═══ EXCERPT TO READ ═══

Achieving harmony and the normal flow of “qi” (or energy) in the body
Acupuncture originated in China more than 2000 years ago. Very fine, single-use, medical-grade stainless steel needles are used to stimulate anatomical points, which may be accompanied by manual manipulation, heat or electrical stimulation.
Acupuncture treatment is all about achieving harmony and the normal flow of “qi” (or energy) in the body, by stimulating acupuncture points and their related meridians to activate and enhance the body’s own self-healing power. At the core of the practice of Traditional Chinese Medicine is a unique and wider view of holism: the human body as one organic part of the surrounding universe, connected with nature. By balancing the human body’s distinct yet interdependent functions, practitioners aim to eliminate disease and promote best possible health.
Acupuncture and Traditional Chinese Medicine is fast becoming recognised internationally as a discipline that is growing in its scientific evidence-base and can effectively complement conventional medicine treatments. In 2013 Traditional Chinese Medicine was incorporated into AHPRA, the national body that regulates and standardises mainstream health practitioners in Australia
You can expect a visit with our students to involve the use of four diagnostic methods to evaluate your presenting condition: observing/inspecting (e.g. the condition of your body in general and/or your tongue); listening & smelling (e.g. abnormal breathing and/or odours); inquiring (e.g. medical history and/or observable symptoms); and palpation (e.g. of specific body parts and/or your pulse). Acupuncture treatment involves the use of fine, sterile, single-use, medical-grade stainless steel needles which are inserted through the skin at specific points (i.e. “acupuncture points”) which run along the body’s meridians. According to Chinese medicine philosophy, meridians are a set of pathways in the body along which qi/energy flows.

═══

- **WORK INSTRUCTION 1**
Return the passage of the acupuncture text starting at "Acupuncture treatment is" and ending at "best possible health.", copied word for word.
- **WORK INSTRUCTION 2**
According to the acupuncture text, why are acupuncture points and their related meridians stimulated during treatment? Respond in one to three sentences.
The rows play no part in this work.

═══ INFORMATION PROVIDED ═══

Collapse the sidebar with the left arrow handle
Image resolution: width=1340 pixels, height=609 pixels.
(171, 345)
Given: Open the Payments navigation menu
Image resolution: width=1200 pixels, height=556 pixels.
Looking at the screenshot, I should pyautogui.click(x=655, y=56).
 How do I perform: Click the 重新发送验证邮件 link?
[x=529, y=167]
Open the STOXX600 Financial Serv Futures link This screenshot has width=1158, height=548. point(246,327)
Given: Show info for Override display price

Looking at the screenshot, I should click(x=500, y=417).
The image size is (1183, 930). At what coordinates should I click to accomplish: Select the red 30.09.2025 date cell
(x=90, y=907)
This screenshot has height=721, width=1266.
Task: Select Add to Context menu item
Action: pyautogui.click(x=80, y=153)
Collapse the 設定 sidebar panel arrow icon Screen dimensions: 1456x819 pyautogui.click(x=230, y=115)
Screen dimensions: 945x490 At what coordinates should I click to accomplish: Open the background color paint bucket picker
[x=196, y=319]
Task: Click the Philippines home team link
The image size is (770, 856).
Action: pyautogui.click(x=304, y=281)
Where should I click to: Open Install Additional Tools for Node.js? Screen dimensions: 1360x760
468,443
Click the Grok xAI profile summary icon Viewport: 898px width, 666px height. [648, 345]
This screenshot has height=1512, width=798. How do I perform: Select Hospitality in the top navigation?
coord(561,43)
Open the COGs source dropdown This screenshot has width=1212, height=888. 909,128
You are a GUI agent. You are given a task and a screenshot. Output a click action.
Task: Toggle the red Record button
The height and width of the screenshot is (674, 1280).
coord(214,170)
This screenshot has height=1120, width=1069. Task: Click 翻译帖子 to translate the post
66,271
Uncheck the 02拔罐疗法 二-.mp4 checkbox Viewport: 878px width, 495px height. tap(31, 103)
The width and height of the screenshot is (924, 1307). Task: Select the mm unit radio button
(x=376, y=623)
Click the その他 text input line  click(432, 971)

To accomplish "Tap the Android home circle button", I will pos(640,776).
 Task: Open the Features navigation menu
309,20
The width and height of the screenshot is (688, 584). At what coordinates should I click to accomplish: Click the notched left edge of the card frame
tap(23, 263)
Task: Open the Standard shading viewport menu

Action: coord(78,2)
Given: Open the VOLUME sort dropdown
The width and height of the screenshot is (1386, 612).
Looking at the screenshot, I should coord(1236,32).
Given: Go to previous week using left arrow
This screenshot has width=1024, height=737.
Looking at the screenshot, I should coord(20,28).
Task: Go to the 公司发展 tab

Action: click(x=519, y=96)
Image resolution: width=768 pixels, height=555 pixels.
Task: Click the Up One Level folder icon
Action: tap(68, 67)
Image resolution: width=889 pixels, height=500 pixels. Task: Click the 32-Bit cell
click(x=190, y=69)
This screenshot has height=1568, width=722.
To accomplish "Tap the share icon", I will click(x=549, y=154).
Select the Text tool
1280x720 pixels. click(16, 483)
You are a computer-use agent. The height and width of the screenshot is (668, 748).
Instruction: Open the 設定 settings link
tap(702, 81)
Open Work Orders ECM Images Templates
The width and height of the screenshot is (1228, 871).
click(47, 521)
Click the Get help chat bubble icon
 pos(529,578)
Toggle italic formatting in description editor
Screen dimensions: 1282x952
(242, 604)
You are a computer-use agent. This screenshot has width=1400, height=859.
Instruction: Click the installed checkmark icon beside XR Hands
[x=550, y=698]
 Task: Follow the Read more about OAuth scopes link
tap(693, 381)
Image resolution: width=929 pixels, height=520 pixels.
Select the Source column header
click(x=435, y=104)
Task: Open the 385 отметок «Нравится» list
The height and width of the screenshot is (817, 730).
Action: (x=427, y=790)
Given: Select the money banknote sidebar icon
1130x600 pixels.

═══

- **EXERCISE RESULT 1**
Acupuncture treatment is all about achieving harmony and the normal flow of “qi” (or energy) in the body, by stimulating acupuncture points and their related meridians to activate and enhance the body’s own self-healing power. At the core of the practice of Traditional Chinese Medicine is a unique and wider view of holism: the human body as one organic part of the surrounding universe, connected with nature. By balancing the human body’s distinct yet interdependent functions, practitioners aim to eliminate disease and promote best possible health.

- **EXERCISE RESULT 2**
Acupuncture points and their related meridians are stimulated to achieve harmony and the normal flow of "qi" (energy) in the body. This activates and enhances the body's own self-healing power.